怪我や病気をすれば私たちは病院に赴きます。医師の診察の中で具体的な症状を説明することによって適切な治療を受けることになります。これは、言葉によって自分の思いを相手に伝えることができるからこそです。そんな怪我や病気はいつ何時私たちを襲うかわかりません。例えば海外旅行に赴いた際、万が一同様な事態になったとしたら、語学が堪能でない場合にそこにどんな未来が待っているのか、考えれば海外旅行に出かけることも怖くなってもしまいます。ただ、そんな事態でも通訳をしてくれる人の存在をもって最悪の事態を回避もできるでしょう。直接医師と話せずとも自分の思うところが伝われば手段は問われないからです。今の世の中、翻訳アプリの性能もそんな危機を救ってもくれるかもしれません。
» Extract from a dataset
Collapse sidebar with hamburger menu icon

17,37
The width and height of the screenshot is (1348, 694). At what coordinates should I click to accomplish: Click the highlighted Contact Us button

一方で、身近にいる犬や猫、そして動物園にいる動物たちの中には鳴き声を上げるものもいるとはいえ、彼らの言葉を私たちが理解できるわけではありません。そんな彼らが怪我や病気の中にある時、そんな彼らを助けるには言葉以外に彼らが発するさまざまな事ごとを丁寧に診る中に原因を突き止めていく必要があります。そんな役割を果たす職業、それが『獣医』です。誰でも知る『獣医』という言葉。では、あなたは『獣医』が『言葉を話せない動物たち』にどのように接していくかを知っているでしょうか?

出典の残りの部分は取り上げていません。